685.652.8VL - Data Engineering Principles and Practice

Data Science
Summer 2024

Description

Data Engineering is the ingestion, transformation, storage and serving of data in ways that enable data scientists or applications to use and derive insights from data. In this course, we will look at various file-based data formats, data collection, data cleansing, data transformation, and data modeling for both relational and NoSQL databases. The course will also cover movement of data into data warehouses and/or data lakes using pipelines and workflow automation. Finally, we will discuss data security, governance, and compliance. The format of this course will be a mix of lectures, hands-on demos, and labs. Upon completing this course, students will have a deeper understanding of what a data engineer does and the various technologies that make up data engineering, along with hands-on experience working with various tools and processes.

Instructors

Default placeholder image. No profile image found for Eli Schultz.

Eli Schultz

schultzelib@gmail.com

Default placeholder image.

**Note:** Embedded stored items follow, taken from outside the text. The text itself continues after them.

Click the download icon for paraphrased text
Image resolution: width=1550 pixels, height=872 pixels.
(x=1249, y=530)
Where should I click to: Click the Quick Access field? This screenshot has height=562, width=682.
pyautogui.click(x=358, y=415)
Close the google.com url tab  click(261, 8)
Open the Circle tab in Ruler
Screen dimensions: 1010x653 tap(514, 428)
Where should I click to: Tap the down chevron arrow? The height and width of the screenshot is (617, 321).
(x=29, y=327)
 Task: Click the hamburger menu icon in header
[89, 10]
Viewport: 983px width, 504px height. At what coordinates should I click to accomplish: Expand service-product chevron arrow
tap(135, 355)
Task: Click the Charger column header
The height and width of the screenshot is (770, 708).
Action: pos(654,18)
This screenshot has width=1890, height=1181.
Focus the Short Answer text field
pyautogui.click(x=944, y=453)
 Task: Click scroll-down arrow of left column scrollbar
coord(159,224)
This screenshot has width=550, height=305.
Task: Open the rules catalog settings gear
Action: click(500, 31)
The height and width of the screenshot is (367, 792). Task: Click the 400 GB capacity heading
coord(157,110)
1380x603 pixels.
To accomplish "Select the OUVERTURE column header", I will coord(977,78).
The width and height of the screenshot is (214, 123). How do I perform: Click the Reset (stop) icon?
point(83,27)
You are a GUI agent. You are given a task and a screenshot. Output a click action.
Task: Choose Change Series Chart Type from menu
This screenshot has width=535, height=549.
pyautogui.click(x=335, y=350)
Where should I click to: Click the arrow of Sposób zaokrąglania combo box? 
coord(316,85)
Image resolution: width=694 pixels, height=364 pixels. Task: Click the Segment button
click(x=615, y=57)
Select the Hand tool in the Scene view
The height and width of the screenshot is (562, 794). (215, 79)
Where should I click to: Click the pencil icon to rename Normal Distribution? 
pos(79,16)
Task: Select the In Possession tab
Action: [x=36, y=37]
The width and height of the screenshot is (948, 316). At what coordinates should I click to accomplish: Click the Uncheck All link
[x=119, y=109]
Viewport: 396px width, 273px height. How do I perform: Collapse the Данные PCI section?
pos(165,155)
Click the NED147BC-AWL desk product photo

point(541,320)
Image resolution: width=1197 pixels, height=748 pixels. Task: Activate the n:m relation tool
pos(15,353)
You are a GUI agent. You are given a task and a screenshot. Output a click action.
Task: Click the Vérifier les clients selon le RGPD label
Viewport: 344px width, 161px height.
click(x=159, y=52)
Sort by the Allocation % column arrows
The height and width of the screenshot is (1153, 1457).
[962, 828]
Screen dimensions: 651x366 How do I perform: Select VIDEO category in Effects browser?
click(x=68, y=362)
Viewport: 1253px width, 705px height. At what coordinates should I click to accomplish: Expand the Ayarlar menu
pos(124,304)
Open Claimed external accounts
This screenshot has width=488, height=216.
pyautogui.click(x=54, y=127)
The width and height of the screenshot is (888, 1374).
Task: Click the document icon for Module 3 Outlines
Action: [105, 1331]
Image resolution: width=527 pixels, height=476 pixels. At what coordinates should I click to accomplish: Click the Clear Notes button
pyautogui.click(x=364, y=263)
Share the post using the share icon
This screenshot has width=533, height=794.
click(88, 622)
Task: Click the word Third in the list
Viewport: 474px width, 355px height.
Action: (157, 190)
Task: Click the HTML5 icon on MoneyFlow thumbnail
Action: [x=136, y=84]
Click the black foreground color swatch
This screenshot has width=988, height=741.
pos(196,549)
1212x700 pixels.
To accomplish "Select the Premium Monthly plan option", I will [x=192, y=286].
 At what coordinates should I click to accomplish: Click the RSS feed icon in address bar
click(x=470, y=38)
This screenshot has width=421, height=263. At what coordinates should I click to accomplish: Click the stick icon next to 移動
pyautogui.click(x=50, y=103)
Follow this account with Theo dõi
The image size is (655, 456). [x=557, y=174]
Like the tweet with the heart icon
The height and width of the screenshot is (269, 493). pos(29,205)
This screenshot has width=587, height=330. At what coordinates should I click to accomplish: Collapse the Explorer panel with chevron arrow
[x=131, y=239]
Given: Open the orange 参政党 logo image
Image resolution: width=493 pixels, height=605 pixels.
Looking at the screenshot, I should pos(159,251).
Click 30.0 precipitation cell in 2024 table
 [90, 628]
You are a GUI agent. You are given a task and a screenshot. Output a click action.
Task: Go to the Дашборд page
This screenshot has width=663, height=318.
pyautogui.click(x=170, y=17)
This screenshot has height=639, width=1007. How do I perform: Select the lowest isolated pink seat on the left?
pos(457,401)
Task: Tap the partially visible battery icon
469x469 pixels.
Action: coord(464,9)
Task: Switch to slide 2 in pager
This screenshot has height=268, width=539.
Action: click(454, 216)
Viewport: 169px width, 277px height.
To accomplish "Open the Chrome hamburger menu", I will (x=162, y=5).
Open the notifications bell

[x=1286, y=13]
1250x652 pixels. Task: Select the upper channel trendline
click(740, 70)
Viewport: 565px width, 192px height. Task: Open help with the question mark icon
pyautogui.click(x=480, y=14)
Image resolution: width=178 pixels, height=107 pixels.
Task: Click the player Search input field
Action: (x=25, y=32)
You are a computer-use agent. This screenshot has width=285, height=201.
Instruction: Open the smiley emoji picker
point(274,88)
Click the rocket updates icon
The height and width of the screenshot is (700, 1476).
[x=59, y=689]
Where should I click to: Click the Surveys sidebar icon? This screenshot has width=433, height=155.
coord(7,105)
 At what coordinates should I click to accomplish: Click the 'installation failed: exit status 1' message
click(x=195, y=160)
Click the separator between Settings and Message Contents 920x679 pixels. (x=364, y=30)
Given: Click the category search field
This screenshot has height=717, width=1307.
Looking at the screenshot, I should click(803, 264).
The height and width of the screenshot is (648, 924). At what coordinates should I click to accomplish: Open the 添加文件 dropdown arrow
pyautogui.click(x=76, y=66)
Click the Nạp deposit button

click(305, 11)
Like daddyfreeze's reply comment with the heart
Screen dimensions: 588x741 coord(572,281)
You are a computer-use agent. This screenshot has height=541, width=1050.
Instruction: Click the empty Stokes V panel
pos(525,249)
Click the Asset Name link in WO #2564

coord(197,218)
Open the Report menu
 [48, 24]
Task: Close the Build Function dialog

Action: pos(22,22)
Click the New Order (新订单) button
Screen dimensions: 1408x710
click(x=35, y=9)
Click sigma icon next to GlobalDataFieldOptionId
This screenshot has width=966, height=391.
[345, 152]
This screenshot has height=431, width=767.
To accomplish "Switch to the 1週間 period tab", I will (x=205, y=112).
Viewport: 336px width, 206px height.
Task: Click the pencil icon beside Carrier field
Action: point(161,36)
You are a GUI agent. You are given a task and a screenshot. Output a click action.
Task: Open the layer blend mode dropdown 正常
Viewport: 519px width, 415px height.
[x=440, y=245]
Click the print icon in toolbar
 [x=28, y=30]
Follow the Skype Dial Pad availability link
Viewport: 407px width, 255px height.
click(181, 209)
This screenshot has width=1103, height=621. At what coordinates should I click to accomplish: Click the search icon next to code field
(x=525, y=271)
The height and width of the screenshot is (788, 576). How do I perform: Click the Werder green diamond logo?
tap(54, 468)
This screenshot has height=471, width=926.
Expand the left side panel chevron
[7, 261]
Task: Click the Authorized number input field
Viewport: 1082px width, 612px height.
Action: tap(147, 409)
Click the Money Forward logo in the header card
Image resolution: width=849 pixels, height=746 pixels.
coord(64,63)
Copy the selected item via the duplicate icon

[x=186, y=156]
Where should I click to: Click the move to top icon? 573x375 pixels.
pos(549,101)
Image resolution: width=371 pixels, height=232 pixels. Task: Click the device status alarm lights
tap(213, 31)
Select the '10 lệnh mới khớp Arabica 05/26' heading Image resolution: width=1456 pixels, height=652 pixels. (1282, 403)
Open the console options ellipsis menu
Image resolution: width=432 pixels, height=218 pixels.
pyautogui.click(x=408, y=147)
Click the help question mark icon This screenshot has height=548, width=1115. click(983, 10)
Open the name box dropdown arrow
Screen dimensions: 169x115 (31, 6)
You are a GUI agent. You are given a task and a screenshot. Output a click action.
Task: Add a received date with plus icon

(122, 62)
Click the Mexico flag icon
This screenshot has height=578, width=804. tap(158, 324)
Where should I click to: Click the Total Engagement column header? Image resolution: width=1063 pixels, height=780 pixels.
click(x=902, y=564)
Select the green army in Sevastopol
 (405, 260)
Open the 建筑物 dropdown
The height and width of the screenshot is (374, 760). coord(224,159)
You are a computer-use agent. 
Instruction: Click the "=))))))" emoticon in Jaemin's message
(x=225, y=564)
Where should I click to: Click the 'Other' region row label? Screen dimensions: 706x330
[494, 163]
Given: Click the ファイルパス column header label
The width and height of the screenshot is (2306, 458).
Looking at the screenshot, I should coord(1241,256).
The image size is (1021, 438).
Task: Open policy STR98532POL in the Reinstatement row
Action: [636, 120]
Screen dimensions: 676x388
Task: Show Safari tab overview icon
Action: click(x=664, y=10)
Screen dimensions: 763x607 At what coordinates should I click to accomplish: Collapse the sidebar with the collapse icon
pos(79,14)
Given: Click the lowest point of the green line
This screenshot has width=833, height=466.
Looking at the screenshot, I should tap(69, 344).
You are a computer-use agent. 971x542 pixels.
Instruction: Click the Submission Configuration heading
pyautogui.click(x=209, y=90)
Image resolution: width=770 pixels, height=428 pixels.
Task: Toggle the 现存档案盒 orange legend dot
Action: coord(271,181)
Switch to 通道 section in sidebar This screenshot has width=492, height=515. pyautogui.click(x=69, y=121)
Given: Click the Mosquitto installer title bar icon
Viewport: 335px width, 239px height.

No profile image found for James Mosko.

James Mosko

Course Structure

The course materials are divided into modules which can be accessed by clicking Modules on the course menu. A module will have several sections including the overview, content, readings, discussions, and assignments. You are encouraged to preview all sections of the module before starting. Most modules run for a period of seven (7) days, exceptions are noted in the Course Outline. You should regularly check the Calendar and Announcements for assignment due dates.

Course Topics

  1. Data Engineering Overview
  2. Data and File Formats
  3. Data Processing using Unix Tools
  4. RDBMS and Data Modeling
  5. RDBMS Select, Data Definition, Manipulation and Control
  6. Data Processing using Python Pandas
  7. Workflow Management with Cron and Airflow
  8. Web Scraping and RESTful Services
  9. Blob Storage and NoSQL Databases
  10. Streaming and Containerization
  11. Data Security, Data Privacy and Data Governance / Data Lake and Data Warehouse
  12. Cloud and Big Data

Course Goals

To identify, describe the responsibilities and tools for data engineering and then apply that knowledge to demonstrate the skills learned across the different steps in the data engineering lifecycle

Textbooks

not required

Required Software

Docker
You will need to install Docker Desktop. Information on how to install and configure will be provided in Module 1, don't install now - please wait until then.

pgAmin4
You will need to install pgAdmin4. Information on how to install and configure will be provided in Module 1, don't install now - please wait until then.

Student Coursework Requirements

This course will consist of four basic student requirements:

Requirement 1: Participation (Class Attendance & Discussions) (10% of Final Grade Calculation)


Class attendance is mandatory. Occasionally, health, family or personal matters may interfere with your ability to attend class. In this situation, you are expected to notify your professors as soon as you’re able about missing class and discuss how to make up missed class time or assignments.

In the Discussions area of the course, you, as a student, can interact with your instructor and classmates to explore questions and comments related to the content of this course. Discussions will always close Tuesday, 11:59 P.M. of that week.

 
Requirement 2: Assignments (39% of Final Grade Calculation)

There will be 12 assignments during the term of 12 weeks. The assignment details will be listed in the assignment section of the respective modules.  All assignments are due at the end of each module, Tuesday, 11:59 PM. The assignment details will be listed in the assignment section of the respective modules. All assignments are due according to the dates in the Course Outline. Late submissions will be reduced by one letter grade for each day late (no exceptions without prior coordination with the instructors).

Requirement 3: Quizzes (39% of Final Grade Calculation)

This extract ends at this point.